There are many reasons to forego a framework. Coupling, maintenance[1], dependencies or simply "keeping it simple" are some of the parameters to take into consideration when choosing for or against a (certain) framework.
More practically: I'm writing a simple job search engine[2]. Plain, vanilla JS, some \<template\> tags, and a library to communicate with the search backend. I dont' yet need anything react-redux-saga-event-based yet. This approach is reaching its limit, but I now have the proper information to make a better choice. I did not have that when I started, so I would've certainly picked the wrong framework and painted myself in a corner there.
2. Without a framework we cannot iterate quickly
As I point out in my blog[1] article, this is has often (but not always) be proven to be exactly opposite. Obviously depending on context and use-case. But there are many situations in which a framework is holding you back. In which it is actually slowing the project down, rather than speeding it up.

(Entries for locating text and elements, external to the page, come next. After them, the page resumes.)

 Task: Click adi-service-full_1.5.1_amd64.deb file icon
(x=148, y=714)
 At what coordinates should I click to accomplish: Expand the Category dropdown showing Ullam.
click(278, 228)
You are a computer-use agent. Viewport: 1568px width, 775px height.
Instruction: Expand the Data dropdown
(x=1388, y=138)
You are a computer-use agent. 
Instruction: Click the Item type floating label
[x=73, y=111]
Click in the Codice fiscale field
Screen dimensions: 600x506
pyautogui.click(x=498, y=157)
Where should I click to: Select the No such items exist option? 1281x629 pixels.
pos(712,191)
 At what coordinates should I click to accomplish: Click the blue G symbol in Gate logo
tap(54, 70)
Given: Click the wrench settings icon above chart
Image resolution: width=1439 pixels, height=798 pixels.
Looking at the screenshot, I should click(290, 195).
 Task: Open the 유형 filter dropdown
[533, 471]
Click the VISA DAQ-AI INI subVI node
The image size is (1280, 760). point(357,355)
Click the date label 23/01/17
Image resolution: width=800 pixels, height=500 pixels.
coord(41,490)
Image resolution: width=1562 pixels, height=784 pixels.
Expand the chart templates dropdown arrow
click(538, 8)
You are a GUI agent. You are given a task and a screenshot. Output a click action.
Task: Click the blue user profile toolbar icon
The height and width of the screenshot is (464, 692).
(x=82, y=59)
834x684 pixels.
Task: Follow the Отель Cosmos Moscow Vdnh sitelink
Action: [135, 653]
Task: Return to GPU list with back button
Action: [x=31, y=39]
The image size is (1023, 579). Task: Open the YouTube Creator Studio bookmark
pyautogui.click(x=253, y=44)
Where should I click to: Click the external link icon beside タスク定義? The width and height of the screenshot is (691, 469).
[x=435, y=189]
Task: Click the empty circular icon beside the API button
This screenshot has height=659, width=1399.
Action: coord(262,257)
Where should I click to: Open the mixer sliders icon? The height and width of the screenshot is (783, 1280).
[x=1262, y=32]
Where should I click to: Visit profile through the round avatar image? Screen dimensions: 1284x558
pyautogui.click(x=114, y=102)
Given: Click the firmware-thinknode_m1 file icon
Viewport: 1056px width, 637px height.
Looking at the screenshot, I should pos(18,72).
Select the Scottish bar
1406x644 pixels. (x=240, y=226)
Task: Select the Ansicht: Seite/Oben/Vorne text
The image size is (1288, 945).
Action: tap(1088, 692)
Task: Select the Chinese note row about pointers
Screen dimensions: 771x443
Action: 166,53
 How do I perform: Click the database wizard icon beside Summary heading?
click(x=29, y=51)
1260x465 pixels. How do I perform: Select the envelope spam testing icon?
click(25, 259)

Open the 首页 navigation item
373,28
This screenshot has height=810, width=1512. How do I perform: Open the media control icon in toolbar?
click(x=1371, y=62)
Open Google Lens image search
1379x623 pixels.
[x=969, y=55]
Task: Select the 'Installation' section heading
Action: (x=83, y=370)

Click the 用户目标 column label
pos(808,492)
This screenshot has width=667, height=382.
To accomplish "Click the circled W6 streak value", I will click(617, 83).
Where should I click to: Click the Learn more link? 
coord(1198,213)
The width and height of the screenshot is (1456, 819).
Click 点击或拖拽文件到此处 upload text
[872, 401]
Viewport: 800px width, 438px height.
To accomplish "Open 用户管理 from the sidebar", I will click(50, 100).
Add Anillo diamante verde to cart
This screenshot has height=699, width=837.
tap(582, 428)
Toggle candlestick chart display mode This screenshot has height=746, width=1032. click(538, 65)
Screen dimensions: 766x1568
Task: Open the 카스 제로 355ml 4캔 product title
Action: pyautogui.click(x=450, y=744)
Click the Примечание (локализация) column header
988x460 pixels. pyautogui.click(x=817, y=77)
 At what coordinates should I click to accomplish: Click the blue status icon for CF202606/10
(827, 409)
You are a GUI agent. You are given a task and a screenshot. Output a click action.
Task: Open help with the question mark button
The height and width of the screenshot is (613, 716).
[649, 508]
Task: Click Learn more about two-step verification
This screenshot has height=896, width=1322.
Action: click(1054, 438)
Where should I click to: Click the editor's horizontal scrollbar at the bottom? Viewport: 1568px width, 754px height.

Frameworks, famously, allow a rapid start, and therefore are great for PoCs, Demos, prototypes, MVPs or even "run-off-the-mill-agency-produce". But over time (think years, decades) often get in the way, hold the project back. Just think of the wasted eons of all engineers "rewriting project P from scratch"; often because it turns out that the current version/market/tech/use requires things that no longer fit the boundaries the framework imposed. Bouddaries welcomed or disregarded when the framework was chosen a decade (or just years) ago.
3. Smaller teams need a framework
See above. But also: what a small team needs is reusable code. Libraries. Not Frameworks per-sé, but libraries. Preferably implemented behind decoupled, isolated layers; away from business-logic. Or, more modern, SAAS, PAAS, IAAS. reusable stuff, preferably implemented behind isolated layers.